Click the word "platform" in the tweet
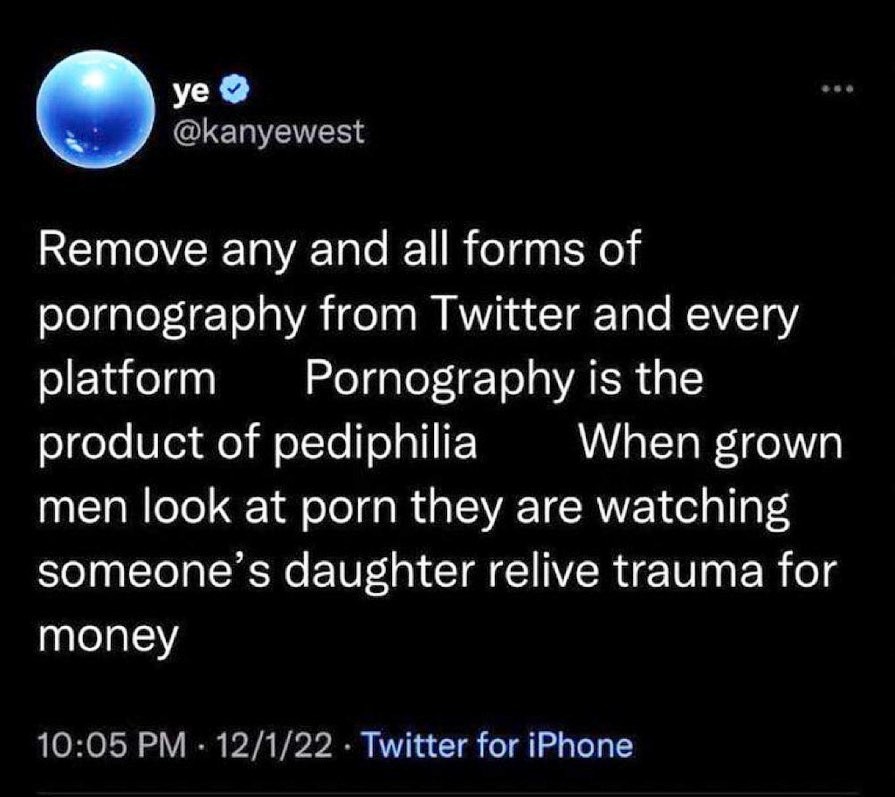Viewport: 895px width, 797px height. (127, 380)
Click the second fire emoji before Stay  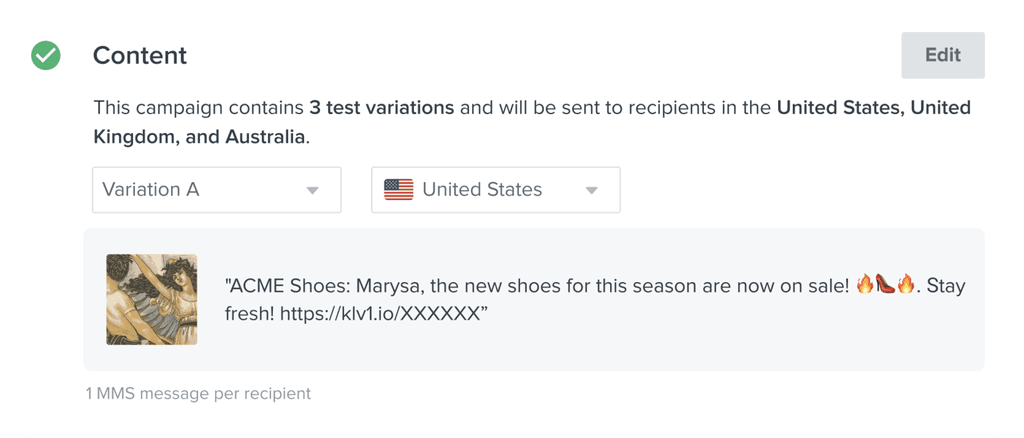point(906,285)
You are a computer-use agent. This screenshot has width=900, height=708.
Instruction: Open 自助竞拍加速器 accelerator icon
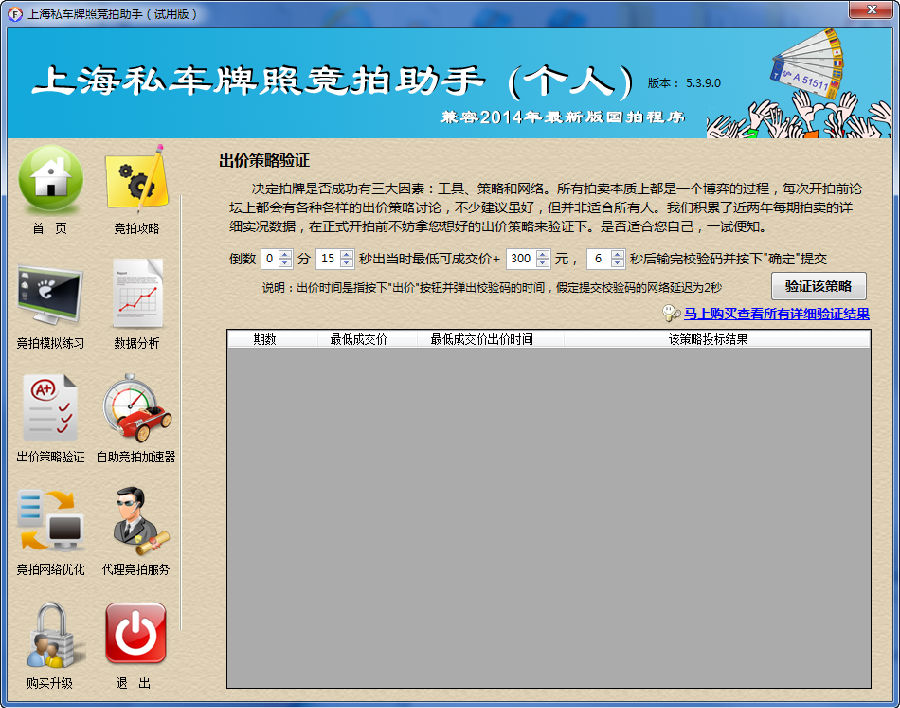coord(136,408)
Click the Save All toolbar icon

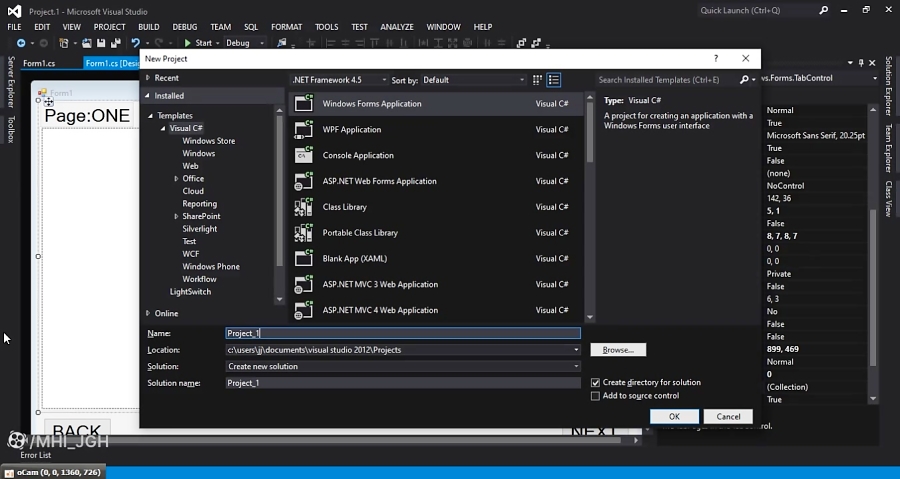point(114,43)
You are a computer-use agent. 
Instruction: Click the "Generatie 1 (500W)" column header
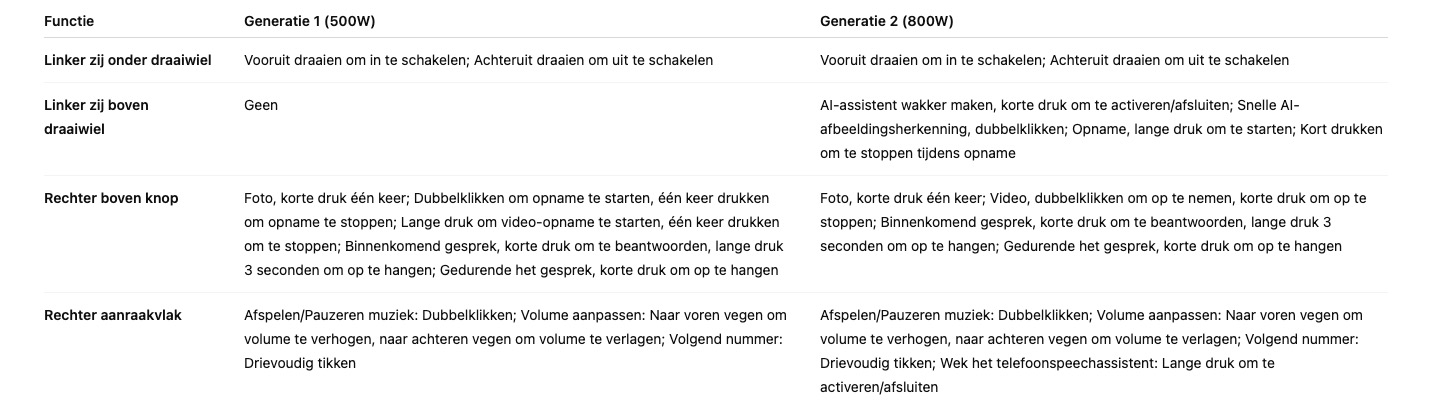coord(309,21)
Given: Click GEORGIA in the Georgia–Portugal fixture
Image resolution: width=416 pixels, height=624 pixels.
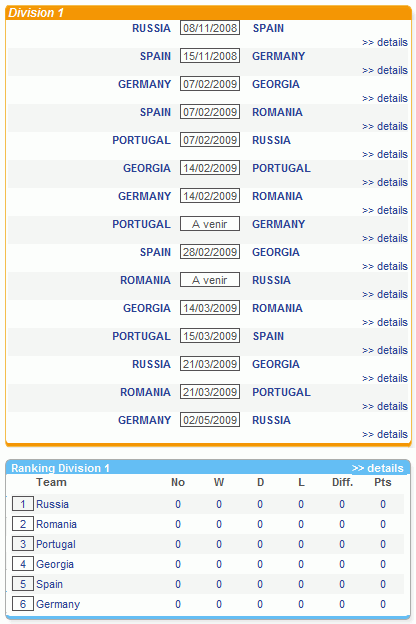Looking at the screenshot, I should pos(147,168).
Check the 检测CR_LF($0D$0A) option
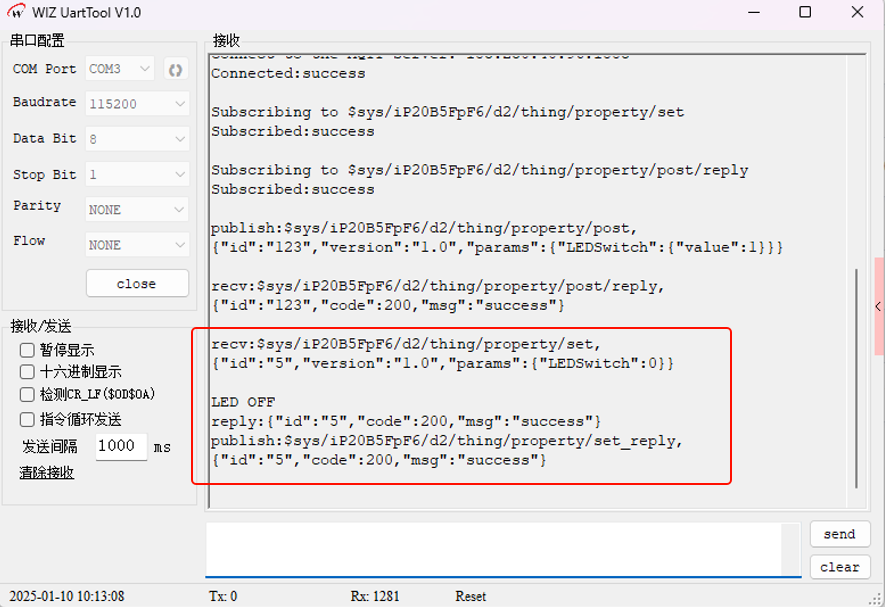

# Work request
Find the lines above that contain the string "agent" and answer with how many there are, nothing else.

# Written solution
2